▶ **What you have to do**:
Rewrite only the stretch from the line containing "1361x716 pixels." through the line containing "Action: coord(675,1391)", replacing "stepper" with "spinner" and changing nothing else.

Entries on target coordinates
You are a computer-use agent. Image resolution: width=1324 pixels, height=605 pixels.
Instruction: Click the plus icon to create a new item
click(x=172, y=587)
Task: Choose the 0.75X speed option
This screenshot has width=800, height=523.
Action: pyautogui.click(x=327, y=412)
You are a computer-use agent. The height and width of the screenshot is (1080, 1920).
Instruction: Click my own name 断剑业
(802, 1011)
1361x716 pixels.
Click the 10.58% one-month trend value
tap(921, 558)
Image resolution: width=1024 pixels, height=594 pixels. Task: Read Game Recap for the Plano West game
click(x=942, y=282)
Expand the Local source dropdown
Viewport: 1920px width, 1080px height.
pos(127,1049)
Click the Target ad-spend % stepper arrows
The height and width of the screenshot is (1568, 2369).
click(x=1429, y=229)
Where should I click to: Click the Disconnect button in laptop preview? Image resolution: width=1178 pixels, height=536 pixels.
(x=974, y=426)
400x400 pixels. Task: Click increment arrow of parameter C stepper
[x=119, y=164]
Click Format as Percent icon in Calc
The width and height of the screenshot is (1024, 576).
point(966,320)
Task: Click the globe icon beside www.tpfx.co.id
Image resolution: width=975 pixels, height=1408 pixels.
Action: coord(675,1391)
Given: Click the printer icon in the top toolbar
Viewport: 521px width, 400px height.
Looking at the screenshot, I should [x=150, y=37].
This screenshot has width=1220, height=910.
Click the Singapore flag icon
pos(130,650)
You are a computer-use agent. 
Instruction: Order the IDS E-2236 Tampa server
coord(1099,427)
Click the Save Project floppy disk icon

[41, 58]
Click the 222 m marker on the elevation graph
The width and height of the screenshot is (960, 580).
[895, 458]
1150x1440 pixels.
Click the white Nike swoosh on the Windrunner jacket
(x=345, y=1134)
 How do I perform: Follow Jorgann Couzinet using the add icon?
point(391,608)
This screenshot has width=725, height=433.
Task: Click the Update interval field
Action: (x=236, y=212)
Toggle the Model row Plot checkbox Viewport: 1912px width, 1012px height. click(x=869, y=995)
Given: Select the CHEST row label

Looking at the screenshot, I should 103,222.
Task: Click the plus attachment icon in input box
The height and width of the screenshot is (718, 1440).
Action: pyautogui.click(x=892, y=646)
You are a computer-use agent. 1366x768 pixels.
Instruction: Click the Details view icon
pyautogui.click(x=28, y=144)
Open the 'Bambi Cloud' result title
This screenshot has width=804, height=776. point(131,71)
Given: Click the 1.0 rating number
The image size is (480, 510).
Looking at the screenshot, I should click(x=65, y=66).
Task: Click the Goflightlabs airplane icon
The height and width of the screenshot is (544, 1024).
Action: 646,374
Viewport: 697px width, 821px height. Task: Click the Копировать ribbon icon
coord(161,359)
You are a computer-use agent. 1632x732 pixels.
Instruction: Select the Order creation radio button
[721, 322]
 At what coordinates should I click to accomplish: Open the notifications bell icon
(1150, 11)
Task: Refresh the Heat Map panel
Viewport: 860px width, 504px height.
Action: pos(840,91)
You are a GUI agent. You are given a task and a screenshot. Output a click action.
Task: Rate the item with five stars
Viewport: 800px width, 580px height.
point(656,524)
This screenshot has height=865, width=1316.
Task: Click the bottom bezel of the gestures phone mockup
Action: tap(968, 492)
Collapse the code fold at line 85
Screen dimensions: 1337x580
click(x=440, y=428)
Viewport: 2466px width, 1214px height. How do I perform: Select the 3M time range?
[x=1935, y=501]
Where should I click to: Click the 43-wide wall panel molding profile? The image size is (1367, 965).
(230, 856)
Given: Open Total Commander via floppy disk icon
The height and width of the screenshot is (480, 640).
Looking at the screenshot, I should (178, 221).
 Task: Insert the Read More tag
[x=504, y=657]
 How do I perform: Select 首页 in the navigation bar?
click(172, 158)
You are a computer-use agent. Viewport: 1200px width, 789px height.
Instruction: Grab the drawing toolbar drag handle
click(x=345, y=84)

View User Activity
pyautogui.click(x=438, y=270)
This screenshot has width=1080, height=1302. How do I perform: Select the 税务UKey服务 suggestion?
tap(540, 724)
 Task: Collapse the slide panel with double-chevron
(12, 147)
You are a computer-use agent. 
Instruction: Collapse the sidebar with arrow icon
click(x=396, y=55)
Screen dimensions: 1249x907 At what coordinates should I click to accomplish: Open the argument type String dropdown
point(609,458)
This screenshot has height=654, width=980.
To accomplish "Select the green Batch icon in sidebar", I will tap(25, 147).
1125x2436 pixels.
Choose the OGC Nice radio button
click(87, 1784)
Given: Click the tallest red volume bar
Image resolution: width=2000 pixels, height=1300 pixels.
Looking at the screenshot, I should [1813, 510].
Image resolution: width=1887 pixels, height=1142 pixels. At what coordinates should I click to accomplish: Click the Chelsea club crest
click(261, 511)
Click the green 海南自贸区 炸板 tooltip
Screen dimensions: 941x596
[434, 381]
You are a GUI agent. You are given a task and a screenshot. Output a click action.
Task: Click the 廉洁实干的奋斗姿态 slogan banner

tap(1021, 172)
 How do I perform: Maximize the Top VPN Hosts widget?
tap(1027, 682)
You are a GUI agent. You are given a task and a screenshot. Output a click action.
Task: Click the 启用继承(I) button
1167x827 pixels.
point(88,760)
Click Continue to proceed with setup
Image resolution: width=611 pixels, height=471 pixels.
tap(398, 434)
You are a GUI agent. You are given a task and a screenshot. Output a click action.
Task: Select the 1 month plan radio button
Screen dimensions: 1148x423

▶ **Full answer**:
1361x716 pixels.
Click the 10.58% one-month trend value
tap(921, 558)
Image resolution: width=1024 pixels, height=594 pixels. Task: Read Game Recap for the Plano West game
click(x=942, y=282)
Expand the Local source dropdown
Viewport: 1920px width, 1080px height.
pos(127,1049)
Click the Target ad-spend % spinner arrows
The height and width of the screenshot is (1568, 2369).
click(x=1429, y=229)
Where should I click to: Click the Disconnect button in laptop preview? Image resolution: width=1178 pixels, height=536 pixels.
(x=974, y=426)
400x400 pixels. Task: Click increment arrow of parameter C spinner
[x=119, y=164]
Click Format as Percent icon in Calc
The width and height of the screenshot is (1024, 576).
point(966,320)
Task: Click the globe icon beside www.tpfx.co.id
Image resolution: width=975 pixels, height=1408 pixels.
Action: coord(675,1391)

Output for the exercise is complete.